According to the Bible, Noah planted a vine at the foot of Mount Ararat after the Flood.

Needless to say, Armenians proudly claim that this was the nation’s first vineyard.

While you may or may not take the Bible as a historical document, there is sound evidence that Armenia truly is one of the most ancient winemaking civilisations in the world.

Descent of Noah from Ararat - Painting by I. Aivazovsky
A Phoenician ship carved on a sarcophagus, 2nd Century AD

Wild vines appeared on this land over a million years ago. Later on, sea-fairing civilisations including the Phoenicians and Greeks spread the vines throughout much of Europe. Eventually, the plants adjusted to new soils and climates. As a result, they evolved into the grape varieties which we know today.

Fascinatingly, just as all humans are related, all modern grapes share the same distant ancestors. Furthermore, many of these ancestors are very likely to have come from the territory of modern Armenia and, broader speaking, the whole region of Caucasus.

Areni-1 Cave, world's most ancient winery, Armenia
World's most ancient leather shoe found in Areni-1 cave, Armenia

Areni-1 Cave: World’s Most Ancient Winery

Moreover, about a decade ago, archaeologists made a break-through discovery in the south of Armenia, next to Areni village. In a huge cave they found the world’s most ancient winery. Amazingly, the cave contained a wine press, parts of clay vessels used for winemaking and even the world’ oldest leather shoe. All of these finds date back to 4,100 BC.

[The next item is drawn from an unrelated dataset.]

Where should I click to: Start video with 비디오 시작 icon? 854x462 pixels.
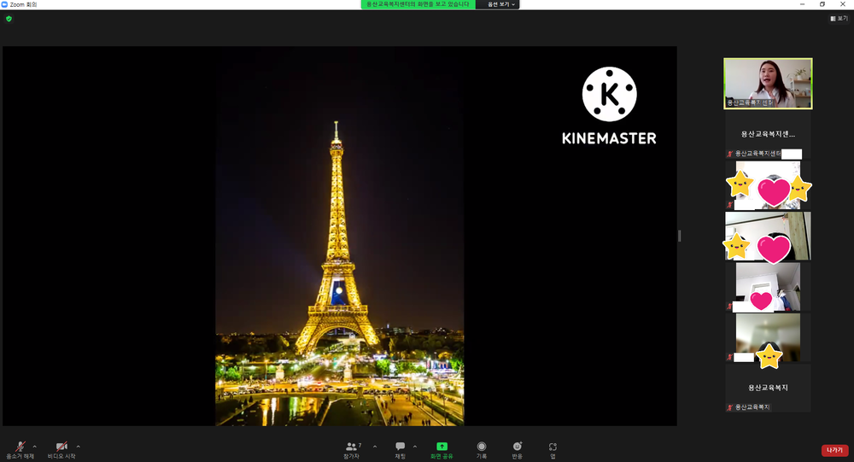[x=61, y=450]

Naturally, the scientists examined the traces of wine which they found in the clay jars. It turned out that the wine was made of a local grape, Areni Noir. This grape is still widely grown today, making some the country’s best reds. It also happens to be the most acclaimed Armenian wine in the UK.

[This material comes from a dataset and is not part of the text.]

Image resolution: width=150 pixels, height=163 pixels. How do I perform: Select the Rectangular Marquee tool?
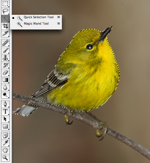coord(5,4)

A mural on the walls of Persepolis - Armenians bringing a gift of wine and horses to Darius the Great
Close up: mural on the walls of Persepolis - Armenian man with a wine jug - Armenians bringing a gift of wine and horses to Darius the Great

Armenian Wine In The Ancient World

Wine was an important part of Armenian culture as early as several millennia ago. In fact, located at the crossroads of Europe and Asia, what is now modern Armenia widely exported its wines. Wine export was a common thing here as early as in the 5th Century BC.

According to Herodotus, merchants transported the wine in leather-covered rafts. These sailed down the river Tigris to the kingdoms of Mesopotamia. Other nations highly valued Armenian wine. Indeed, a famous mural found on the walls of Persepolis shows Armenians bringing a gift of wine and horses to the legendary Persian king, Darius the Great.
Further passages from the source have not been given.